■ Problem statement: Count the lines below that contain the word "Reload", and state only that number.

[Dataset entries]
* * *

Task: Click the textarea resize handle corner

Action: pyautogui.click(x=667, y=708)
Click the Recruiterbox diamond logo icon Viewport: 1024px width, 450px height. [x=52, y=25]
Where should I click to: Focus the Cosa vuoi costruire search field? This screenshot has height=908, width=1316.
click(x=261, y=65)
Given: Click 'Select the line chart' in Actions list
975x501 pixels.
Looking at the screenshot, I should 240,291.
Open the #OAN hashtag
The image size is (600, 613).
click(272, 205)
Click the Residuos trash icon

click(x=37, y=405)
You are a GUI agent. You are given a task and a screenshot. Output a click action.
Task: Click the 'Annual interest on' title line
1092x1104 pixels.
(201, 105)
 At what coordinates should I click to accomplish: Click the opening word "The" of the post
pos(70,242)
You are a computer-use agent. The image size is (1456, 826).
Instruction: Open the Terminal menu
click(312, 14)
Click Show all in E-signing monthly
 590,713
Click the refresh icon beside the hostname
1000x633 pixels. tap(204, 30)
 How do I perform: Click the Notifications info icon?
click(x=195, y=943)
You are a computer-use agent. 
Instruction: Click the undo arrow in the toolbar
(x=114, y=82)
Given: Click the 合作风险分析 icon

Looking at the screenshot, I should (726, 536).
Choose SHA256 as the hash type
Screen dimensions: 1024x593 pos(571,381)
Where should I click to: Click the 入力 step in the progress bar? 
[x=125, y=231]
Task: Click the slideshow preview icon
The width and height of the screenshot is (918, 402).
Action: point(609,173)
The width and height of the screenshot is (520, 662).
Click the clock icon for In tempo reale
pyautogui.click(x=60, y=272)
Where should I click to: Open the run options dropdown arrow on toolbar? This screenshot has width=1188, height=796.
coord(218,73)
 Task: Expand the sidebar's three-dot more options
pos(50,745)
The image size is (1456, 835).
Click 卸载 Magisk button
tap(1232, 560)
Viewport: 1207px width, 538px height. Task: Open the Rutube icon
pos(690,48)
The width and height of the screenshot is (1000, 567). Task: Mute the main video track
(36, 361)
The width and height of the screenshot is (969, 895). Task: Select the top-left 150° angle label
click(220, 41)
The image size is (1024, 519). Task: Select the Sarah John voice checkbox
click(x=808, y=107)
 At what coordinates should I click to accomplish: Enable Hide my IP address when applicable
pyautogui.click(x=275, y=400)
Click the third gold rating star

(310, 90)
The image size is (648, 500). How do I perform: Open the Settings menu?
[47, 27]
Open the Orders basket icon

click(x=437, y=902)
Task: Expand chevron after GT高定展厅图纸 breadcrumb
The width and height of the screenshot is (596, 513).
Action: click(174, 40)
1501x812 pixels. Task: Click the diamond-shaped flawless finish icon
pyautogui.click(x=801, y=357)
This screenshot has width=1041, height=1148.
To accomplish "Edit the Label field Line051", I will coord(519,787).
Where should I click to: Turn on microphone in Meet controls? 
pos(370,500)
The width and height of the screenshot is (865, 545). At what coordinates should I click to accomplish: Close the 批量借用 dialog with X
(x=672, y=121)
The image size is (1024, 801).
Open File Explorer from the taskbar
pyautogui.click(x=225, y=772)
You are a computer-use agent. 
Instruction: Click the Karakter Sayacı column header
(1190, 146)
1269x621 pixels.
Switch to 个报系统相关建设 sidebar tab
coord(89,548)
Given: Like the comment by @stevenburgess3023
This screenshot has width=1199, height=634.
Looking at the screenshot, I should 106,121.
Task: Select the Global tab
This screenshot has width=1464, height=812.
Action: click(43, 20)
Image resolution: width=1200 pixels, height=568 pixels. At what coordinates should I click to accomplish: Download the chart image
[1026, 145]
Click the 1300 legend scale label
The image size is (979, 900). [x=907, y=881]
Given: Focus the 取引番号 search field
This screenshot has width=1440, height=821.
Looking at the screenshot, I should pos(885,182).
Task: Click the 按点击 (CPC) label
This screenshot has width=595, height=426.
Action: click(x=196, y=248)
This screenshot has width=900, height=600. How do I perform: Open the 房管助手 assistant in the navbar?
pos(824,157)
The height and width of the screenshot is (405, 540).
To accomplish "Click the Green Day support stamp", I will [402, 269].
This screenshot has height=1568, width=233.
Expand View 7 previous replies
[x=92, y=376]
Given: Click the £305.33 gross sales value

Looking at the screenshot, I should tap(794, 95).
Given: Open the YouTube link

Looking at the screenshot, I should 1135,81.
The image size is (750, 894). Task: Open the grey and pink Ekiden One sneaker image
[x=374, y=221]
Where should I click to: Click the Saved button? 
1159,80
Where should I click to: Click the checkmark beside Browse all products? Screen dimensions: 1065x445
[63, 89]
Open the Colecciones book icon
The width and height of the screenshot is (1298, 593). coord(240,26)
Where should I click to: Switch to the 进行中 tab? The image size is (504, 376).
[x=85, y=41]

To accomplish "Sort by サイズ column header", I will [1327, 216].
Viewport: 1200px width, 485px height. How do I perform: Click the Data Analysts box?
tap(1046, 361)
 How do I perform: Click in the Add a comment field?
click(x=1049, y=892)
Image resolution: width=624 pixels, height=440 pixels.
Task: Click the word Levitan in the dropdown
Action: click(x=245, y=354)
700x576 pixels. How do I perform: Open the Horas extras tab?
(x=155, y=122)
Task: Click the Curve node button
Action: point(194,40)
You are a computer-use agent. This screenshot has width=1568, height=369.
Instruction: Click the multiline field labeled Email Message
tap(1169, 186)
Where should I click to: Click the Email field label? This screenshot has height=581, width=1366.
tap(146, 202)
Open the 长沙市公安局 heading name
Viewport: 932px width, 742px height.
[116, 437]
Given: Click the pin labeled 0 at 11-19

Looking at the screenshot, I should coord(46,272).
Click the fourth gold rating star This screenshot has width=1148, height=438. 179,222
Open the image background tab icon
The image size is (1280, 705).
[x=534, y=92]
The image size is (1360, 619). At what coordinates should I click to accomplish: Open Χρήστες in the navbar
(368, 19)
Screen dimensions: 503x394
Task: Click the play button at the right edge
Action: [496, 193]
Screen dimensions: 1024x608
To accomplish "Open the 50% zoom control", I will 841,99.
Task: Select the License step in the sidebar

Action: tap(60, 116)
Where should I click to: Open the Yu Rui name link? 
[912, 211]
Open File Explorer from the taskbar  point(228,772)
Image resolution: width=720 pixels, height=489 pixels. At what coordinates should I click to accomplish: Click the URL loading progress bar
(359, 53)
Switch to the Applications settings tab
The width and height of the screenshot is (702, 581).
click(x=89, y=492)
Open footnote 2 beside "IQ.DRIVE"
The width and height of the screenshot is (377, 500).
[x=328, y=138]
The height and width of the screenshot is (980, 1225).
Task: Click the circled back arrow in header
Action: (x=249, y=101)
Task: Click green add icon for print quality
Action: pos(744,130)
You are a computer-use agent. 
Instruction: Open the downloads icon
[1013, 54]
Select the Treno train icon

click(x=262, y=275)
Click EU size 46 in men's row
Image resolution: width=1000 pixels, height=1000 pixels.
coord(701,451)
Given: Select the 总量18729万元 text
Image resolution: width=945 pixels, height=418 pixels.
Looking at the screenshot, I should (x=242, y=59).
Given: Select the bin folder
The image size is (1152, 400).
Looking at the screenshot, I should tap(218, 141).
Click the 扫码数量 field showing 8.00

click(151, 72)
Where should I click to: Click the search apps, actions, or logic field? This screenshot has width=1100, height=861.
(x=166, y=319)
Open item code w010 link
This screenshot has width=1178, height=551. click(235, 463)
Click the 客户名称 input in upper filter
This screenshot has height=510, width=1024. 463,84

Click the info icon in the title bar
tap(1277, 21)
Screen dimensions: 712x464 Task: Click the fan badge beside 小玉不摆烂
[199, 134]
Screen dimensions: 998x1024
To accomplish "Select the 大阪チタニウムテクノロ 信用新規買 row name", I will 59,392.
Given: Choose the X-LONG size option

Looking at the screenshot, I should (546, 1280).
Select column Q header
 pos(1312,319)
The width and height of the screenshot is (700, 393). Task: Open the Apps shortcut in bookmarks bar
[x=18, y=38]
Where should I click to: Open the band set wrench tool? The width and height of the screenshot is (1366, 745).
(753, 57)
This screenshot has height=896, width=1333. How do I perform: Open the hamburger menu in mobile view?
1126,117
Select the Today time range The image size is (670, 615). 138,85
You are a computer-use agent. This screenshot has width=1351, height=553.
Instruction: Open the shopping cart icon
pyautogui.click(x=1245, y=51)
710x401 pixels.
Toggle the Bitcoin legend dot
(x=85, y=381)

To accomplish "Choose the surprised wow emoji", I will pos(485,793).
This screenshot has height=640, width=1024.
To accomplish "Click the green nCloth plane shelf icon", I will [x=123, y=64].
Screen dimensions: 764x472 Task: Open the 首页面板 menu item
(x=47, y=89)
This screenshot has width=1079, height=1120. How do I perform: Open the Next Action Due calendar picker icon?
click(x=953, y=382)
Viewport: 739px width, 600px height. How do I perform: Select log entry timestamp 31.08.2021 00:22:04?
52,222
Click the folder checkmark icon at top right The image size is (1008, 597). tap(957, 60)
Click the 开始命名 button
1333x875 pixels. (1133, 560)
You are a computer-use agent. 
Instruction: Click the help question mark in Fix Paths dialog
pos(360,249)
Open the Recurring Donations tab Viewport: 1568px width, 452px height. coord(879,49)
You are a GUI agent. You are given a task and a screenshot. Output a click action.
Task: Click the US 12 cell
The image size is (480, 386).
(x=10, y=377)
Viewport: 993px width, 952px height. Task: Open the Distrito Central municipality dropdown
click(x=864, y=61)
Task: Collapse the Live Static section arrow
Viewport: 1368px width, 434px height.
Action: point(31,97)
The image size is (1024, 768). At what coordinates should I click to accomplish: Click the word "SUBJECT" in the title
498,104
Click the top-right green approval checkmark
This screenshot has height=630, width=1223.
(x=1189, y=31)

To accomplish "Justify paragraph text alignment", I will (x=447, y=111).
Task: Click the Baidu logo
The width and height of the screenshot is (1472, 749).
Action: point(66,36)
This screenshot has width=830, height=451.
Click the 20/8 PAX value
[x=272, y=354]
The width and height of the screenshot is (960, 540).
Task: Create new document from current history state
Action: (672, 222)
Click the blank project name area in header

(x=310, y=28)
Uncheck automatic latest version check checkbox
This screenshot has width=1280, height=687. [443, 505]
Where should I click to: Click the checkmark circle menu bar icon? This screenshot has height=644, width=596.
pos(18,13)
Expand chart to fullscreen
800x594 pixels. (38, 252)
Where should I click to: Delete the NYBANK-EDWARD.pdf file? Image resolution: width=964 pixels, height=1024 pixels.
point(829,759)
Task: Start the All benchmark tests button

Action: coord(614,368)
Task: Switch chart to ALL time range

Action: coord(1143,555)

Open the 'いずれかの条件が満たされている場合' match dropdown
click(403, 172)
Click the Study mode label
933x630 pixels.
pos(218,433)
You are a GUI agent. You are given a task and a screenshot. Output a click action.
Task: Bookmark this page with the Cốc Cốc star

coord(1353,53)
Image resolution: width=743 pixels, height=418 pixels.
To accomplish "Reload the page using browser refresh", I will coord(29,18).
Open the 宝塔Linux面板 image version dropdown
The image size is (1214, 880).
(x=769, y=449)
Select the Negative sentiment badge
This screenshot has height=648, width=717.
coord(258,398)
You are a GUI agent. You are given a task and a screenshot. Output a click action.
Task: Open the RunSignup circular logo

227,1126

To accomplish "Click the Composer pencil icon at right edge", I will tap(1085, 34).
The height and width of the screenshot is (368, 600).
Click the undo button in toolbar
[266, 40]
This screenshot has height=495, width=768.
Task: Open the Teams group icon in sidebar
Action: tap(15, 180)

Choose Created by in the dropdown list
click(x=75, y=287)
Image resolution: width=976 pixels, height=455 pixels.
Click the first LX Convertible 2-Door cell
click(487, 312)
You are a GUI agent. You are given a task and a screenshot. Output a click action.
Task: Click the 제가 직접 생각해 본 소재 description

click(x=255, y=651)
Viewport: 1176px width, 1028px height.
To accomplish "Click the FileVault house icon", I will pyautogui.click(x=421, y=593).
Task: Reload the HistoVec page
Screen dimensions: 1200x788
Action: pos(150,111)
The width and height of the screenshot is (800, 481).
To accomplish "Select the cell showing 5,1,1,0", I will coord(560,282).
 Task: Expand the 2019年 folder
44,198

* * *

■ Result of the task: 2